Vérifier l'absence de prime résiduelle

Après la radiation, le frontalier doit s'assurer qu'aucune prime LAMal ne continue d'être prélevée et qu'un éventuel trop-perçu lui est remboursé. Il est prudent de demander une attestation de fin d'affiliation à l'assureur suisse, confirmant la date exacte de cessation. Ce document clôt formellement la relation et sert de preuve en cas de relance ultérieure portant sur des primes postérieures à la bascule.

Si une franchise et une quote-part avaient été engagées sur l'année en cours côté suisse, il convient de vérifier le décompte final. Les règles de franchise comprises entre 300 et 2500 francs pour les adultes et de quote-part plafonnée ne s'appliquent plus une fois l'assuré sorti de la LAMal, mais un solde de l'exercice antérieur peut subsister et mérite d'être réglé avant clôture du dossier.

Cas particuliers et erreurs à éviter

Plusieurs situations compliquent la transition : la présence de membres de famille à charge, un emploi multiple ou un changement d'employeur récent qui rouvre le droit d'option. Chaque cas peut décaler la date pivot ou exiger des justificatifs supplémentaires. Le frontalier marié dont le conjoint relève déjà du régime français doit veiller à ce que la couverture familiale soit cohérente et qu'aucun ayant droit ne se retrouve sans assurance pendant la bascule.

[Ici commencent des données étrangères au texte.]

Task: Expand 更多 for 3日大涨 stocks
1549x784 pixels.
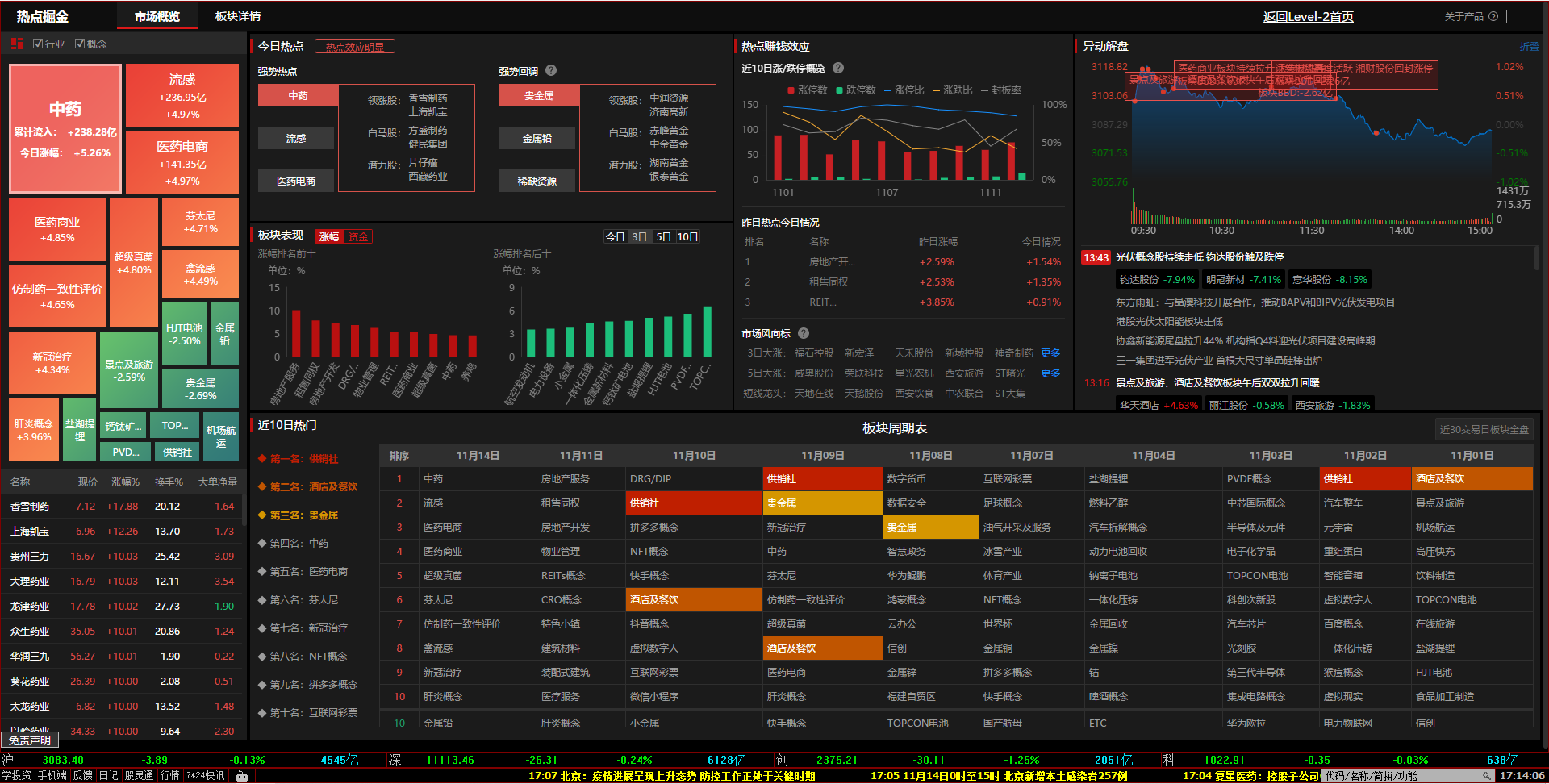Action: click(x=1050, y=353)
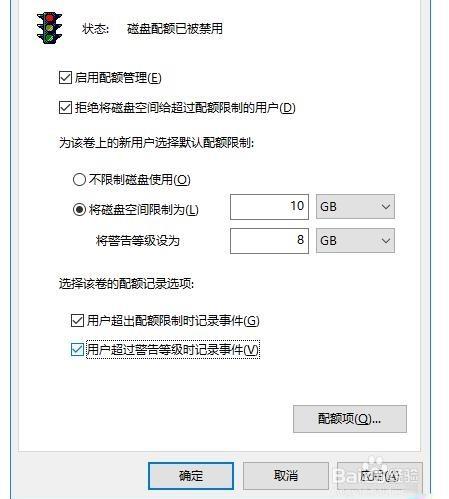Select 不限制磁盘使用 radio button
Viewport: 449px width, 499px height.
79,180
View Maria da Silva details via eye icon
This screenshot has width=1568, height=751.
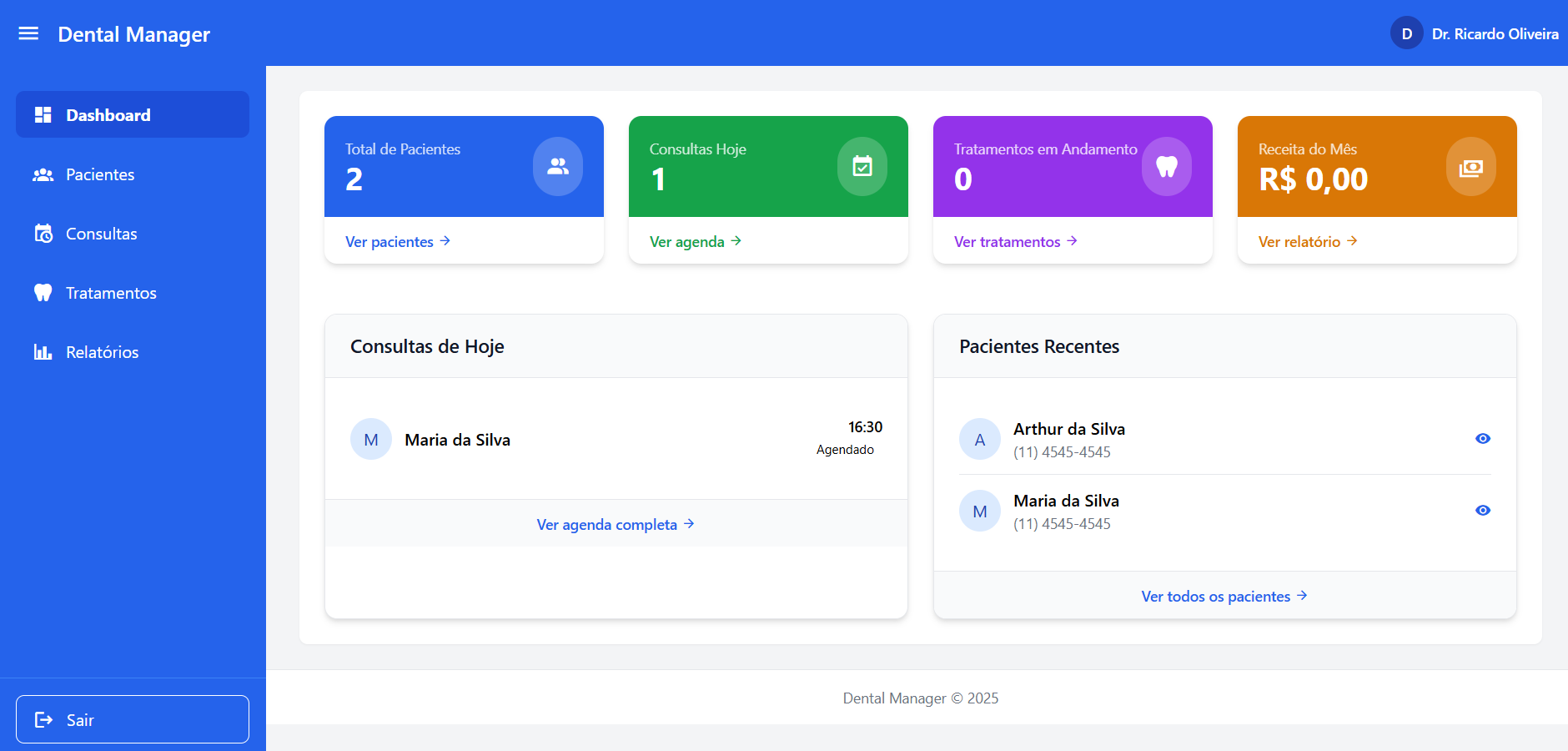point(1482,511)
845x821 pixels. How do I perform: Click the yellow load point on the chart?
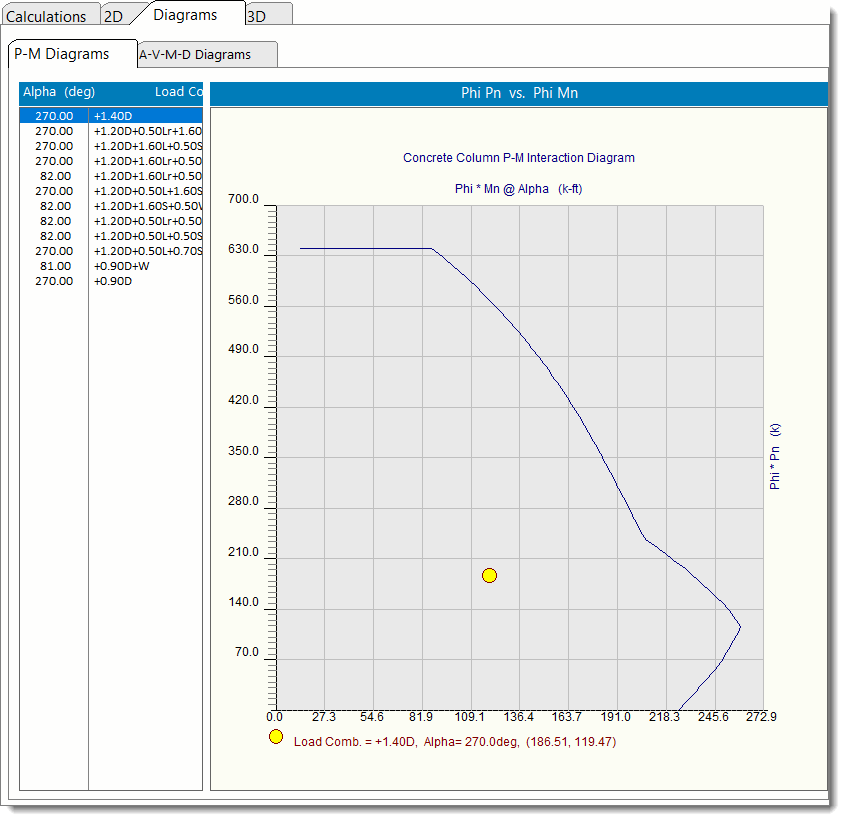pyautogui.click(x=489, y=575)
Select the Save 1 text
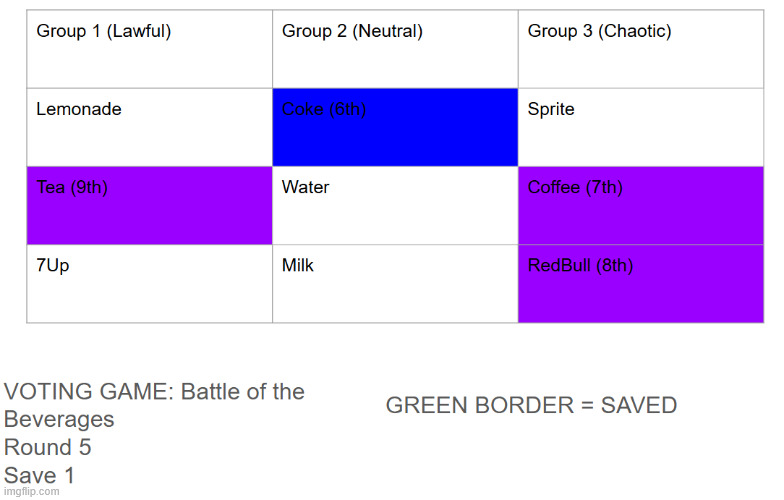Screen dimensions: 784x500 tap(39, 475)
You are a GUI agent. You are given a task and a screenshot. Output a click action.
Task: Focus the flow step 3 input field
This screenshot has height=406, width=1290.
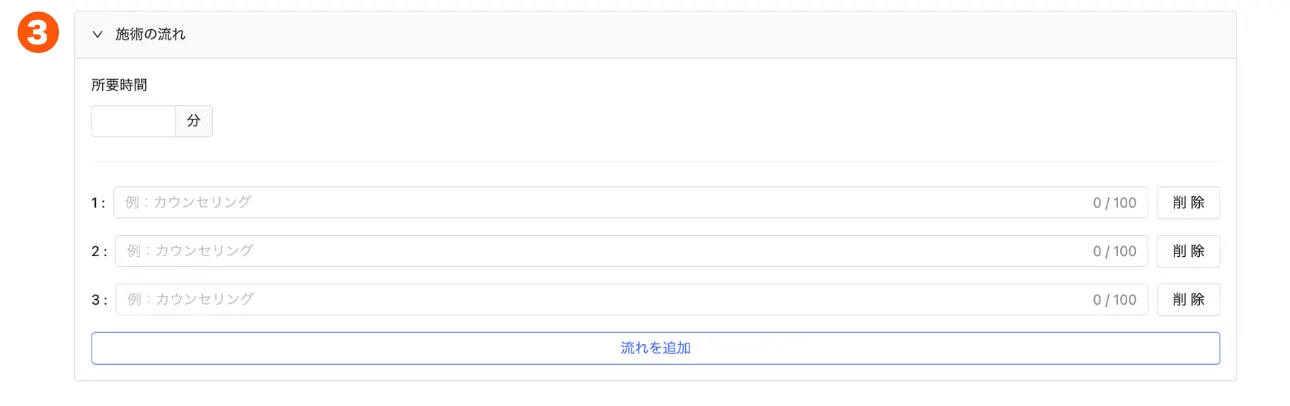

L'erreur la plus coûteuse reste de traiter la résiliation suisse comme un acte isolé. Elle doit toujours être le dernier maillon d'une chaîne sécurisée par l'affiliation française confirmée. En conservant une copie de chaque attestation, en alignant les dates au jour près et en obtenant des confirmations écrites des deux côtés, le frontalier neutralise les deux risques majeurs : le trou de couverture et la double cotisation.

Questions fréquentes

Dois-je résilier la LAMal avant de m'affilier à la CMU ?

Non, l'ordre inverse est recommandé. Constituez d'abord votre dossier d'affiliation côté français et obtenez une confirmation écrite de la date d'effet. Ne notifiez la résiliation à votre assureur suisse qu'une fois ce justificatif en main, afin d'éviter tout trou de couverture entre les deux régimes.

Quel justificatif l'assureur suisse exige-t-il pour la radiation ?

Une attestation d'affiliation au régime français mentionnant la date de prise d'effet. Sans cette preuve, l'assureur LAMal maintient l'obligation d'assurance et continue de prélever les primes. Demandez ce document plusieurs semaines à l'avance, car son délai d'obtention peut être plus long que prévu.

Comment éviter une période de double cotisation ?

En alignant précisément les dates : la couverture LAMal doit s'éteindre la veille du jour où débute l'affiliation française, sans recouvrement. Vérifiez auprès des deux organismes que la date pivot est identique et conservez les confirmations écrites pour prouver, le cas échéant, la continuité exacte de votre couverture.